Arts and crafts retailer

MJ Designs was an arts and craft retail store in the Dallas/Fort Worth and Washington, D.C., areas. The company filed for Chapter 11 bankruptcy on December 13, 2002, and went out of business in May 2003.

==Products==
MJ Designs sold a variety of arts and crafts products, floral products and arrangements, and supplies for scrapbooking, custom framing, pottery, and hobbies.

==History==

Michael Dupey got his start in 1968 when he worked for City Product Corporation (Ben Franklin Stores). He converted one of these stores into an arts and crafts outlet after his father, James Dupey, purchased it for $72,000 from City Product Corporation. The buyout stated that Michael Dupey had to pay his father back $1.2 million after taxes, with the balance due after eight years. In that period, he changed the name to Michaels Arts & Crafts and paid back his father's loan.

In 1983 his father sold out the contracts to Sam Wyly. James Dupey sold his son's contracts for the stores that were not paid for 100%, along with Michael's cash deposits and his name (Michaels Arts & Crafts). James Dupey told Michael that the store name was registered under Dupey Management Corporation (Michael Dupey's Corporation); however, it was not; James Dupey had registered it to his corporation, Dupey Enterprises, Inc.

Michael worked with the new owner, Sam Wyly. He gave Michael the two Michaels Arts & Craft stores in the Dallas/Fort Worth area in return, to help Michael build a public company.

Sam operated Michaels from 1983 until 1990 when it became financially difficult. Michael Dupey, who at the time was operating his 24-unit MJ Designs chain, was brought in as a special consultant. The public company was moving forward on all fronts with positive momentum. The Michaels chain comprised 140 stores by the end of 1990, with sales reaching $362 million, and debt down from $34 million to $9 million after one year. Michael worked as a consultant for Michaels public company until 1999.

MJ Designs was formerly a part of Michaels, operating as Michael's MJ Designs, before the company split in the mid-1980s. Major disagreements between the father and son caused the company to split. As part of the court ruling, Mike got stores in the DFW area and East Coast to rename MJ Designs. James Dupey held the Austin and Houston areas. The court ruling stated that Michaels and MJ Designs must avoid each other's territory for seven years so both companies could grow without competition.

In 1997, the court ruling expired. MJ Designs filed for Chapter 11 bankruptcy in 1999, despite reporting sales of $247.2 million that year.

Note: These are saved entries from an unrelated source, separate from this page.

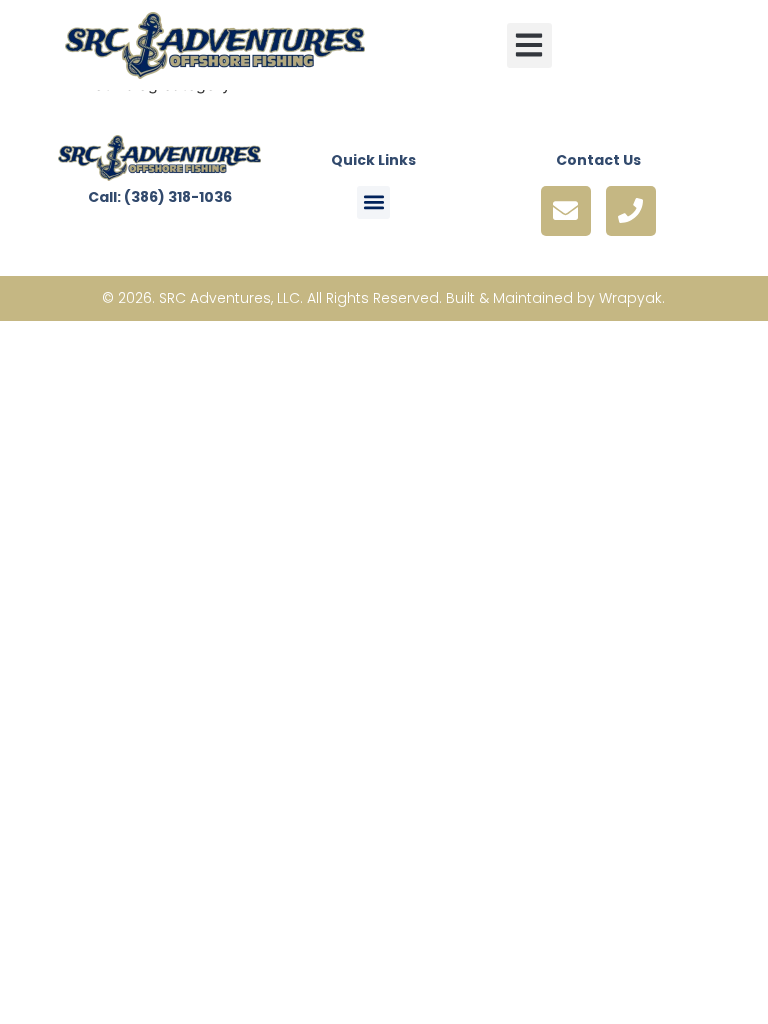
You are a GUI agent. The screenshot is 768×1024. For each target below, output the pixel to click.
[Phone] (631, 211)
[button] (529, 45)
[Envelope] (566, 211)
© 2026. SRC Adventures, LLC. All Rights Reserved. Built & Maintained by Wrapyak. (383, 298)
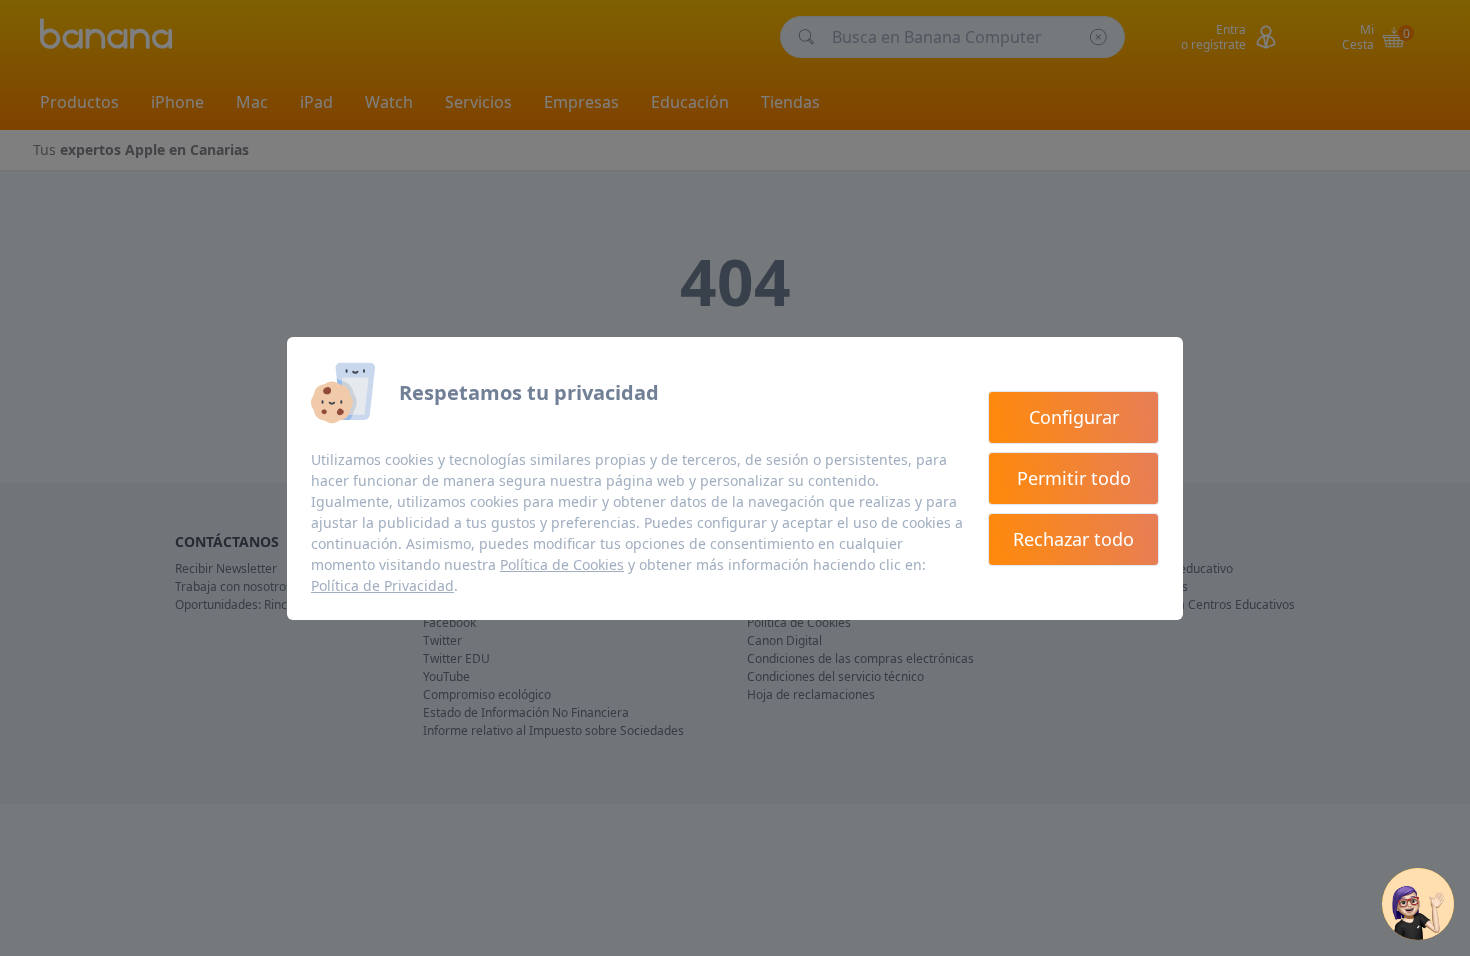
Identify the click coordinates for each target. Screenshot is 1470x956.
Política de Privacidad (382, 585)
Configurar (1074, 417)
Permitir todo (1074, 478)
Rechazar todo (1073, 539)
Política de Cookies (562, 564)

By 2001, the chain still had more than 500 stores across the country. Its eight Maryland stores were sold, mainly to Michaels. They closed all their stores in the Northeast region and several in the Dallas/Fort Worth area around this time. The remaining nine stores were bought out by Cardnell Investors, who reopened the Dallas/Fort Worth stores. MJ Designs filed for Chapter 11 bankruptcy again on 13 December 2002, and closed its doors in May 2003.